### TEXTO:
Sea como sea, no me creo las subidas; simplemente es necesario un sentimiento muy alcista para bajar, cosa que, como está demostrado en el foro (y en muchos otros), todavía no se da. Cuando la gente se crea la recuperación, ZAS, de vuelta al guano.


----------



## donpepito (4 Mar 2010)

A corto plazo los 3.54€ ... pero eso puede ser hoy...

Esta semana, con la colocación de los 3.000M€ la caixa tiene cash para seguir alimentando al enGendro CRITERIA-no!!!

XD


----------



## Interesado (4 Mar 2010)

Si yo fuera Trichet, estaría pensando que con las bolsas que no paran de subir y los griegos que colocan la deuda como les da la gana, no es mal momento para empezar a subir los tipos... :rolleye:


----------



## tonuel (4 Mar 2010)

donpepito dijo:


> A corto plazo los 3.54€ ... pero eso puede ser hoy...
> 
> Esta semana, con la colocación de los 3.000M€ la caixa tiene cash para seguir alimentando el enGendro CRITERIA-no!!!
> 
> XD



Pues La Caixa sólo hace que soltar papeles... ahora mismo la única... 8:


Por el otro lado los de Capital Markets haciendo intradia... y los de UBS, Morgan, Deutsche y Ahorro Corporación comprando...



Saludos 8:


----------



## LUCA_CADALORA (4 Mar 2010)

Interesado dijo:


> Si yo fuera Trichet, estaría pensando que con las bolsas que no paran de subir y los griegos que colocan la deuda como les da la gana, no es mal momento para empezar a subir los tipos... :rolleye:



O pensarías en bajarlos, para que coloquen más deuda y se libre el BCE del pufo...


----------



## Mulder (4 Mar 2010)

No contaba hoy con que el Stoxx hiciera un nuevo máximo, parece que estamos más alcistas de lo que parece.

De todas formas hoy toca terminar en rojo, espero que no me decepcionen.

Supongo que el rojillo vendrá con los datos de hoy.

edit: De todas formas, por un solo punto, ese máximo apesta


----------



## LUCA_CADALORA (4 Mar 2010)

Mulder dijo:


> No contaba hoy con que el Stoxx hiciera un nuevo máximo, parece que estamos más alcistas de lo que parece.

### EJERCICIOS:
(a) En el hilo del foro, ¿quiénes están comprando según tonuel?
(b) Di si estas afirmaciones coinciden con el hilo del foro. Responde sí o no y cita las palabras del hilo que lo deciden:
(i) donpepito fija los 3.54€ como objetivo a corto plazo.
(ii) LUCA_CADALORA propone a Interesado subir los tipos.
(iii) Mulder esperaba que el Stoxx hiciera hoy un nuevo máximo.
(c) Continúa el hilo del foro a partir del final del texto mostrado.
Las entradas no hacen falta para resolver ninguna tarea.

### DATOS APORTADOS:
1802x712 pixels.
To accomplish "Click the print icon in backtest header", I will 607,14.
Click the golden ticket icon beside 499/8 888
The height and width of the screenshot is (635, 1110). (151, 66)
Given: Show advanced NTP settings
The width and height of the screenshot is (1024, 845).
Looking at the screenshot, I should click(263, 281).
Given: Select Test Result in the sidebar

### SOLUCIONES:
(a) Los de UBS, Morgan, Deutsche y Ahorro Corporación.

(b)
(i) Sí: «A corto plazo los 3.54€».
(ii) No: «O pensarías en bajarlos, para que coloquen más deuda y se libre el BCE del pufo...».
(iii) No: «No contaba hoy con que el Stoxx hiciera un nuevo máximo».

(c)
> 
> De todas formas hoy toca terminar en rojo, espero que no me decepcionen.
> 
> Supongo que el rojillo vendrá con los datos de hoy.



Los datos creo que van a venir buenos...


----------



## donpepito (4 Mar 2010)

Tonuel, seguro que tienen pensado ir de compras por China, algunas agencias conocen estos datos... y están acumulando.

La veo fuerte desde MIN 3.06€ .... recuerda que mueven el xiringo con pocos millones de accs...negociadas.


----------



## Interesado (4 Mar 2010)

Claca dijo:


> Momento muy interesante sin duda. De todos modos, el ibex tiene un muro de acero por delante. Entre los 10.800 y los 11.200 se podría volver a librar la primera guerra mundial. Deberían servir para contener las subidas si los yankis se van a máximos, por ejemplo. Yo he pillado un corto, con stop pegado, porque el ratio riesgo/beneficio es muy, muy bueno.
> 
> Sea como sea, no me creo las subidas; simplemente es necesario un sentimiento muy alcista para bajar, cosa que, como está demostrado en el foro (y en muchos otros), todavía no se da. Cuando la gente se crea la recuperación, ZAS, de vuelta al guano.



Interesante... no sé la fiabilidad que tendrá esto pero:

Bienvenidos a la portada

Alcista 40.5%
Neutral 14.7%
Bajista 44.8%
Encuesta actualizada a 04/03/10

Que no está mal teniendo en cuenta que venimos de...

Ibex: El ratio de esta semana es de 0,322. La media de 4 semanas pasa de 0,337 a 0,347.

Alcista 27.4%
Neutral 15.0%
Bajista 57.5%
Encuesta actualizada a 25/02/10


----------



## tonuel (4 Mar 2010)

donpepito dijo:


> Tonuel, seguro que tienen pensado ir de compras por China, algunas agencias conocen estos datos... y están acumulando.
> 
> La veo fuerte desde MIN 3.06€ .... recuerda que mueven el xiringo con pocos millones de accs...negociadas.



Igual es momento de mirar también al POP... se me hace la boca agüita... :baba:



Saludos ienso:


----------



## Claca (4 Mar 2010)

Interesado dijo:


> Interesante... no sé la fiabilidad que tendrá esto pero:
> 
> Bienvenidos a la portada
> 
> ...



Se aprecia un cambio, pero todavía falta convencer a la gente. Mientras, estaremos lateralalcistas, es la consecuencia lógica de esta situación.


----------



## LUCA_CADALORA (4 Mar 2010)

Lo que se aprecia es que nos la van a meter doblada....XD


----------



## tonuel (4 Mar 2010)

donpepito dijo:


> Tonuel, seguro que tienen pensado ir de compras por China, algunas agencias conocen estos datos... y están acumulando.
> 
> La veo fuerte desde MIN 3.06€ .... recuerda que mueven el xiringo con pocos millones de accs...negociadas.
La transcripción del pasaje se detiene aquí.